Attentats: les footballeurs français à Londres avec Paris en tête

L’équipe de France de football affronte son homologue anglaise à Londres, ce 17 novembre 2015, afin de préparer le Championnat d’Europe des nations 2016 (10 juin-10 juillet). Trois jours après les attentats de Paris et du Stade de France (129 morts), les Bleus ne peuvent et ne veulent toutefois pas faire abstraction de ce drame.



De l’état des esprits des joueurs de l’équipe de France de football, après les attentats de Paris et de Saint-Denis, on ne connaissait que quatre facettes jusqu’à présent. Il y a d’abord eu le regard interloqué du défenseur Patrice Evra, lorsqu’une première bombe a explosé juste en dehors du Stade de France, en plein match contre l’Allemagne.
Après la victoire 2-0, les joueurs ont manifesté leur tristesse et leur solidarité envers les victimes (129 morts et plus de 350 blessés), à travers des tweets notamment. Puis, l’attaquant Antoine Griezmann a révélé que sa sœur, présente lors du concert au Bataclan, l’avait échappée belle. Enfin, le milieu de terrain Lassana Diarra a annoncé qu’une de ses cousines avait trouvé la mort, ce 13 novembre 2015.
Lloris : « On reste humain on avait des doutes »

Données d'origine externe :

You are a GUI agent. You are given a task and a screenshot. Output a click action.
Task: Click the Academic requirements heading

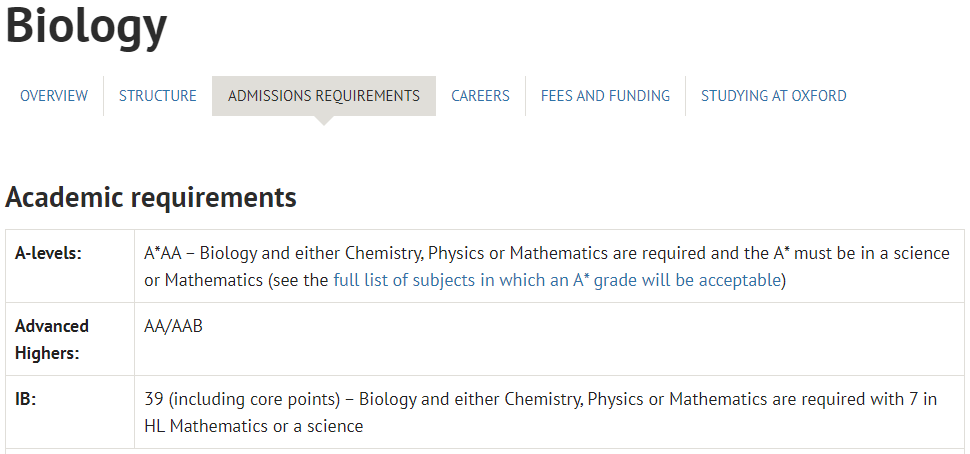click(151, 197)
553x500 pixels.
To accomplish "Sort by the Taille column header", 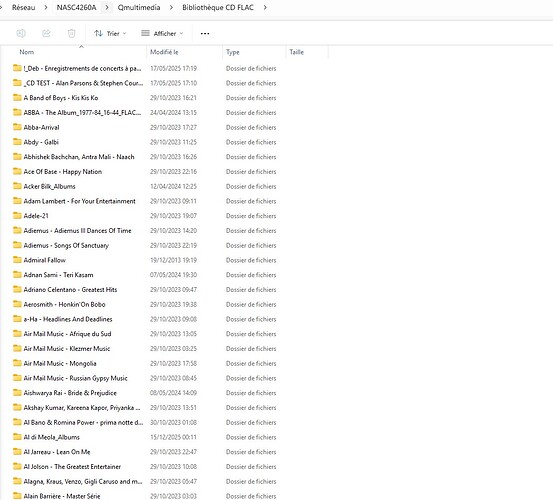I will pyautogui.click(x=297, y=52).
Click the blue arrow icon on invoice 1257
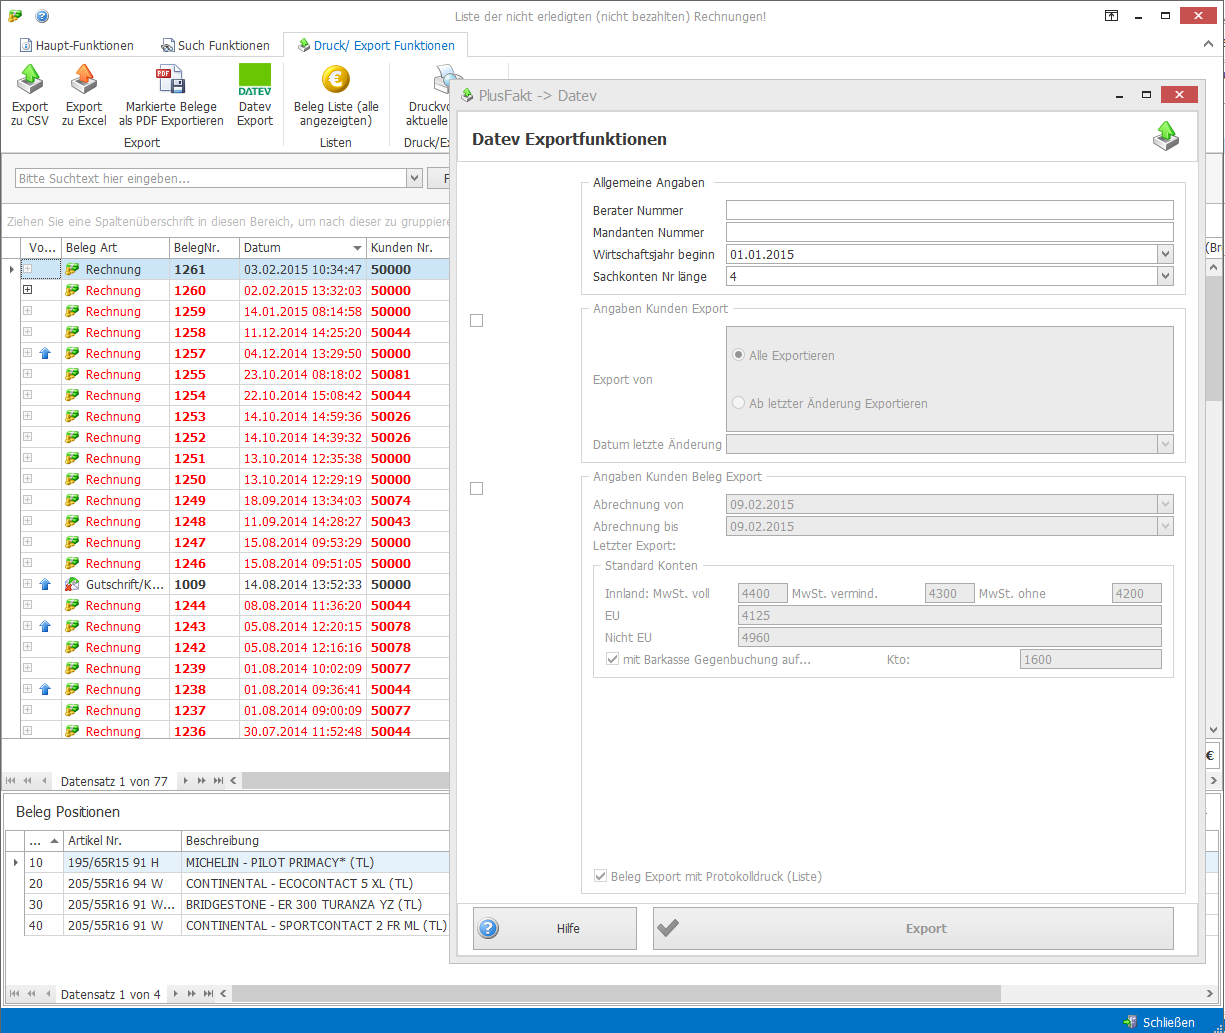The height and width of the screenshot is (1033, 1225). pos(44,354)
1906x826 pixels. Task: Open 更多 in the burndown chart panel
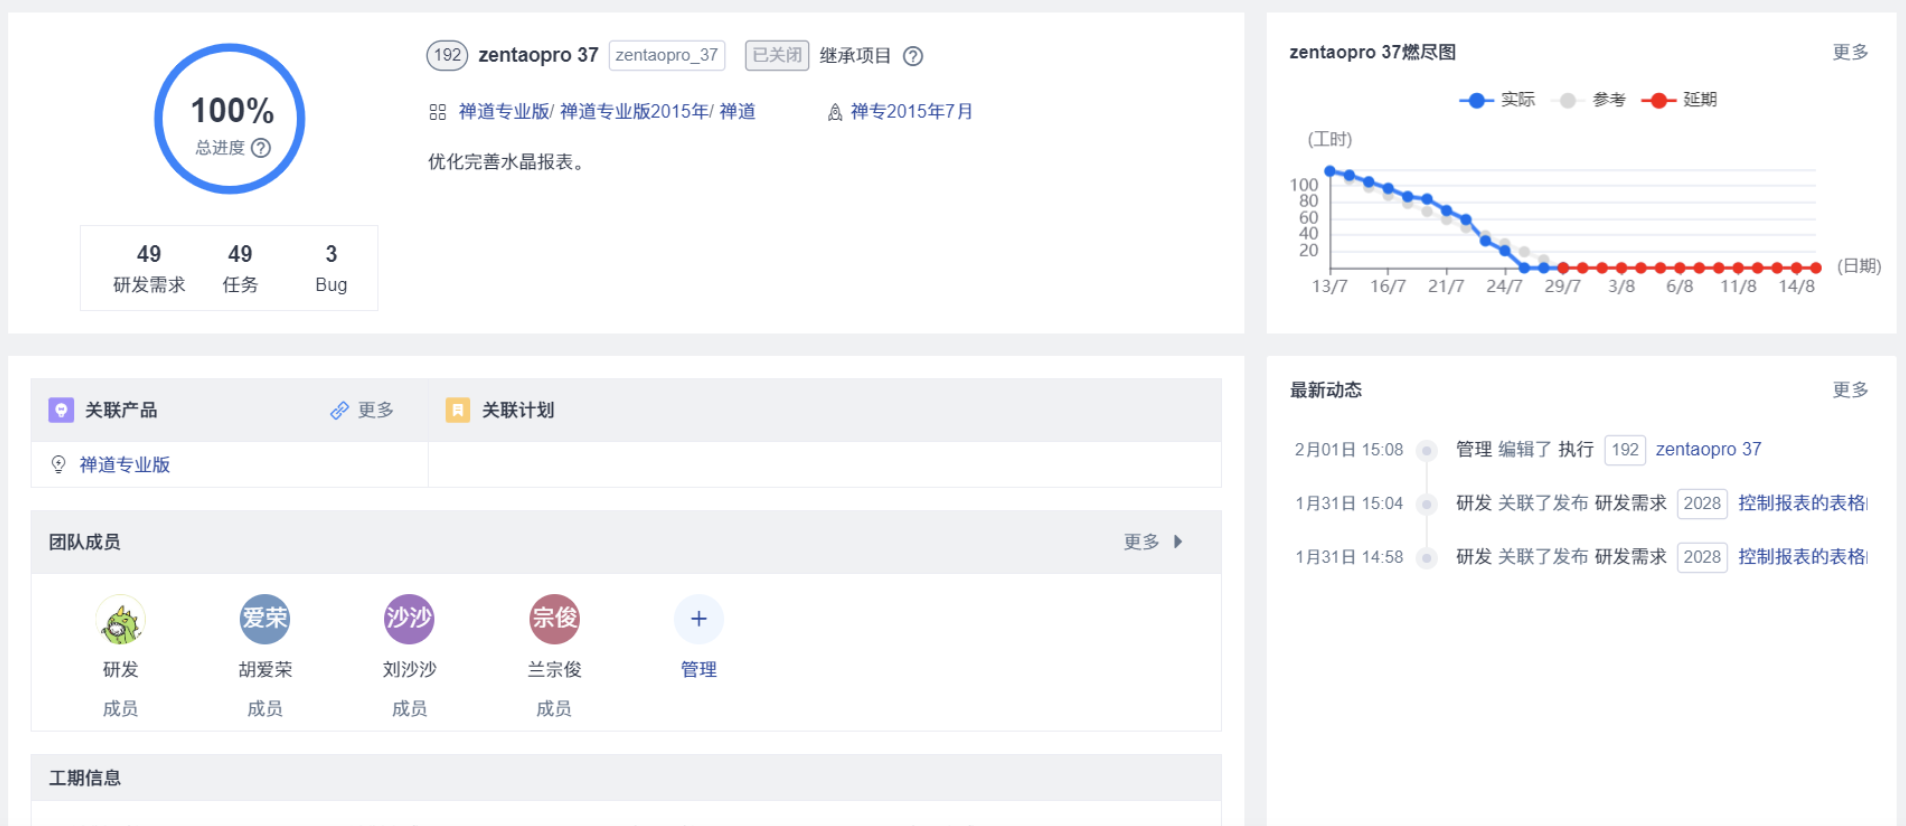click(x=1849, y=52)
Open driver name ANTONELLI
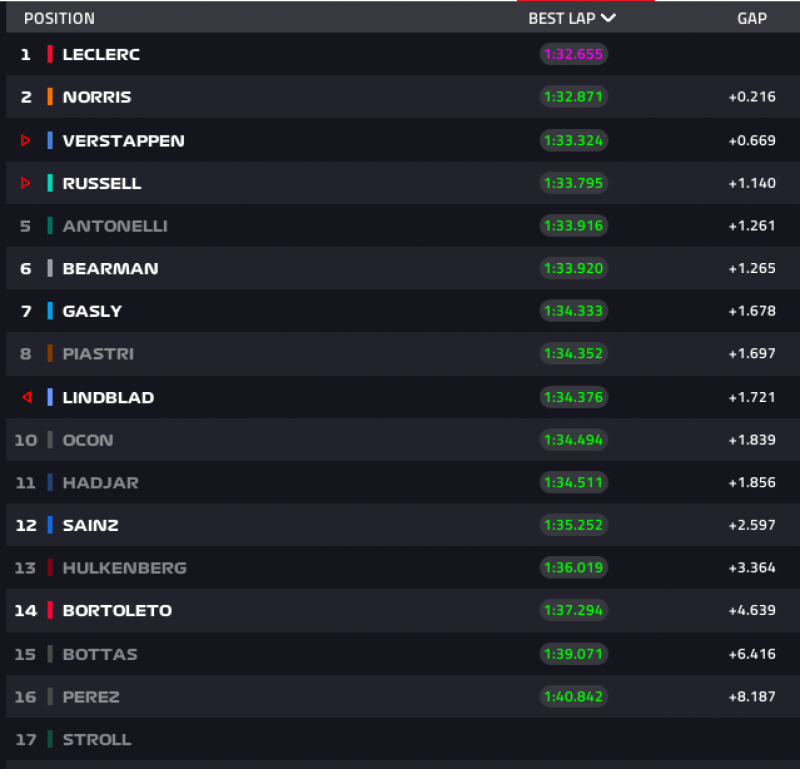This screenshot has width=800, height=769. [115, 226]
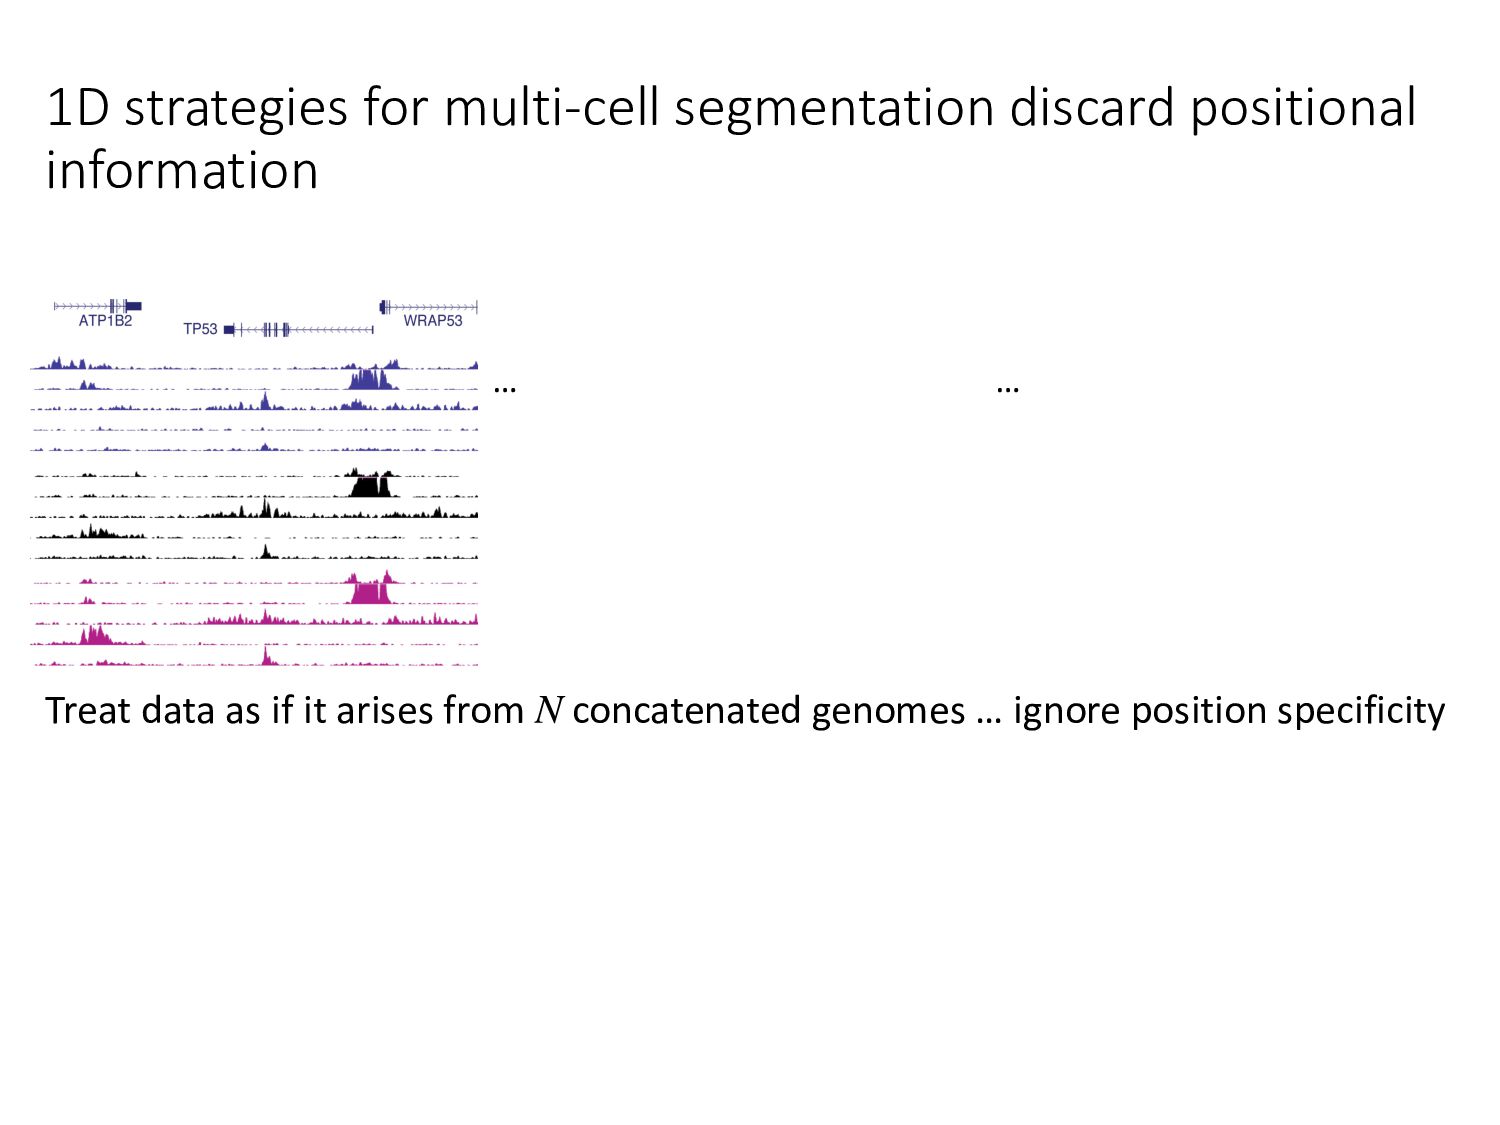Click the large black signal peak
This screenshot has height=1125, width=1500.
click(369, 486)
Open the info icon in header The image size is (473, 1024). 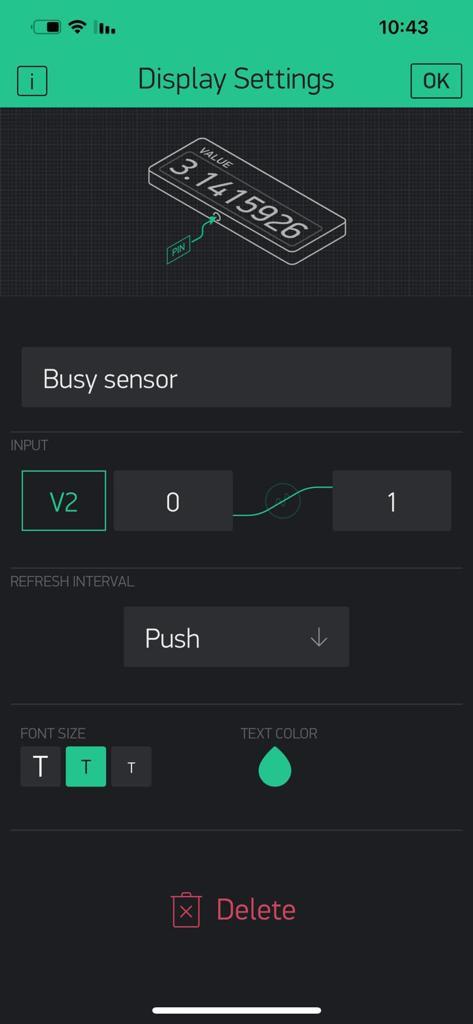tap(32, 81)
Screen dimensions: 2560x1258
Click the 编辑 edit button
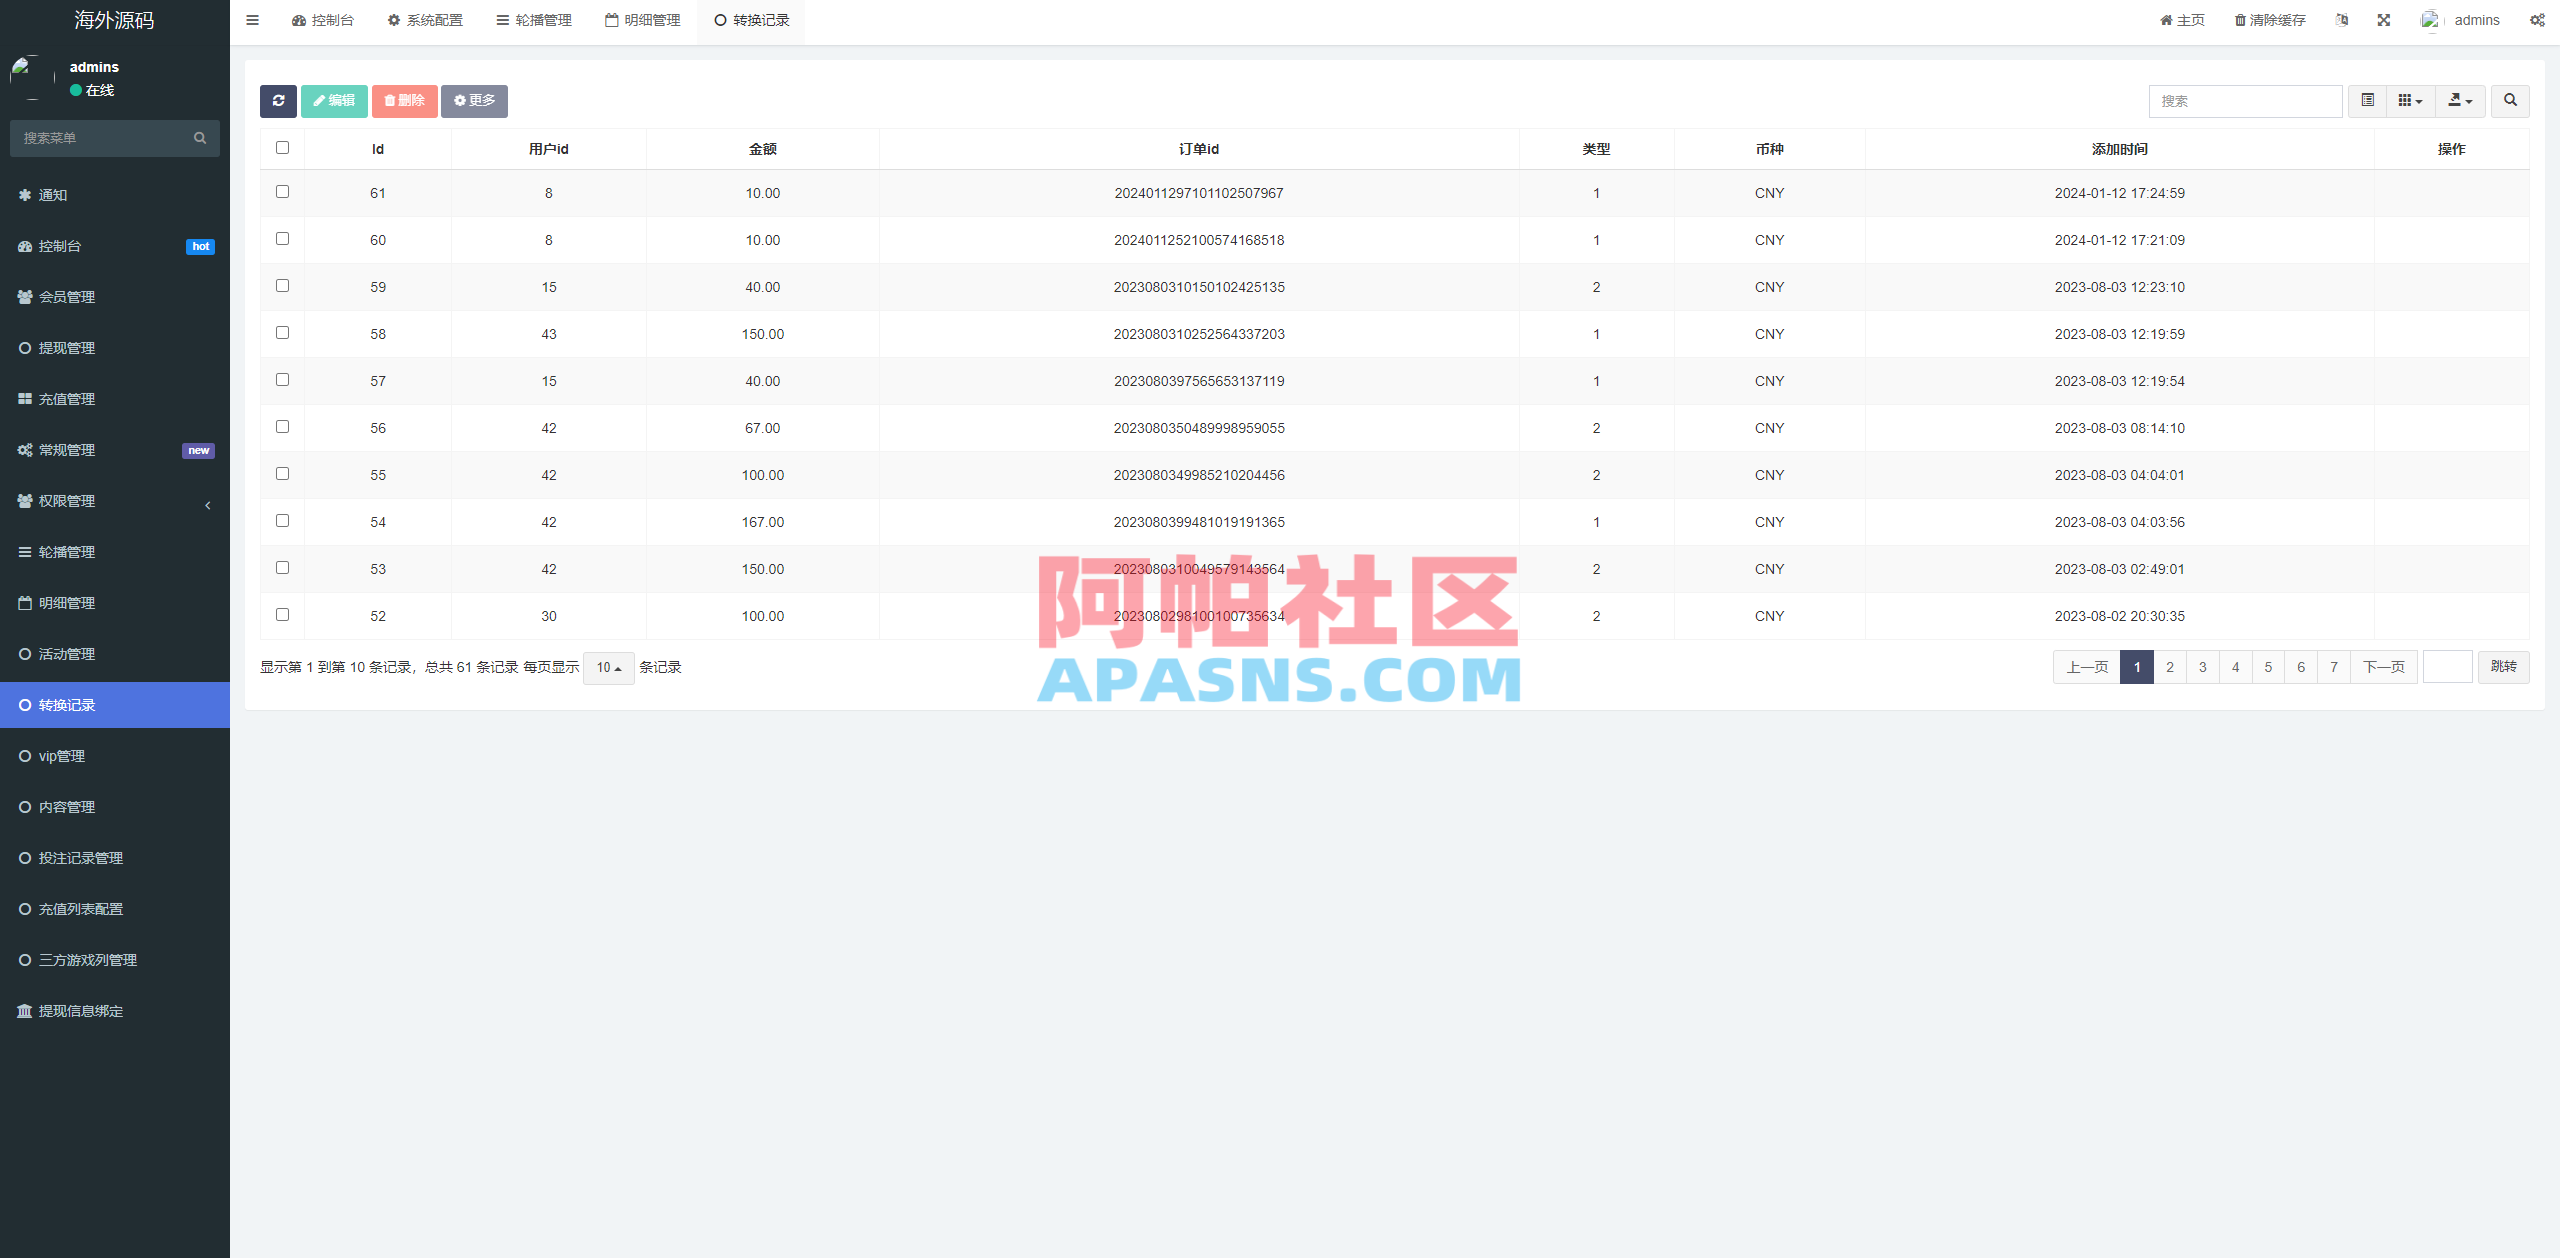coord(334,101)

Aujourd’hui, on sait que les kamikazes ont voulu pénétrer dans le Stade de France. Dans un tel contexte, comment avoir la tête au football et disputer un match face à l’Angleterre, ce 17 novembre à Londres ?
« Lors de drames de ce genre, on a forcément envie de retrouver les siens, explique  Hugo Lloris, le capitaine des Bleus, durant une conférence de presse. Mais tout s’est passé très vite. On n’était pas coupé du monde ces derniers jours. On a beaucoup parlé de ces événements dramatiques, qu’on a suivis par la télévision et par internet. Mais on reste humain on avait des doutes. Jouer ou pas ? Rentrer auprès des nôtres ? Mais tout ça a été très bien géré par le coach (Didier Deschamps) et le président (de la Fédération française Noël Le Graët, ndlr) ». Il a ajouté : « C'était très dur mais on se doit de jouer ce match, ne serait-ce que pour notre pays et les victimes et ce sera un moment particulier lors de l'hymne national. »
Si la question d’annuler le match à Wembley s’est posée, elle n’a plus de sens, selon Didier Deschamps. « Je crois que ça sert à rien de revenir sur cette décision prise samedi matin, s’est agacé le sélectionneur tricolore. Nous sommes là pour représenter notre pays avec toujours plus de fierté ».
Préparer l’Euro 2016 malgré tout
Le Championnat d’Europe des nations (10 juin-10 juillet) en France débute dans moins de sept mois. La menace terroriste, qui planait sur cet événement, s’est concrétisée avec les trois attentats-suicides à Saint-Denis. Des voix s’élèvent déjà pour demander le report et/ou la délocalisation du tournoi. « Si on ne peut pas faire l'Euro au Stade de France, il faut le donner à quelqu'un d'autre », a ainsi déclaré Just Fontaine à l’AFP. L’ex-attaquant de 82 ans a ajouté :« La sécurité sera encore plus difficile à tenir pour la France. Je souhaite que ce soit le dernier (attentat) mais je ne sais pas ce que (les djihadistes) ont dans la tête ».
Hugo Lloris, lui, préfère ne pas penser à tout ça : « La question ne se pose pas encore. On est concentrés sur le match de demain. Le plus important est d’être ensemble et de partager ce moment tous ensemble. Si des dispositions sont à prendre elles seront prises. ».
La confédération européenne de football a, de son côté, annoncé le maintien de l’Euro 2016 en France, aux dates prévues.
Un hommage des Anglais
Quoiqu’il arrive, l’émotion devrait être au rendez-vous, ce mardi soir. La presse britannique a invité la population à apprendre les paroles de l’hymne français, La Marseillaise. Le stade de Wembley s’est déjà paré de bleu, de blanc et de rouge.
L’attaquant vedette de l’équipe d’Angleterre, Wayne Rooney a déclaré, solennel : « Ce sera difficile pour les joueurs français, mais je suis sûr que ce sera une opportunité pour eux de rendre leur pays fier. » « Ce match n’aura pas qu’une dimension sportive, mais bien plus », a confirmé Didier Deschamps.